(SUPPLIED RECORDS)

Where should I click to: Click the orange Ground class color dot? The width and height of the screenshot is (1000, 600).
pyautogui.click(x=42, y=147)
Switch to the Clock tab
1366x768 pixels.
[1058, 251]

(End SUPPLIED RECORDS)

### WORK REQUEST
Transcribe each record shown above, exactly.

### RESPONSE BELOW
Where should I click to: Click the orange Ground class color dot? The width and height of the screenshot is (1000, 600).
pyautogui.click(x=42, y=147)
Switch to the Clock tab
1366x768 pixels.
[1058, 251]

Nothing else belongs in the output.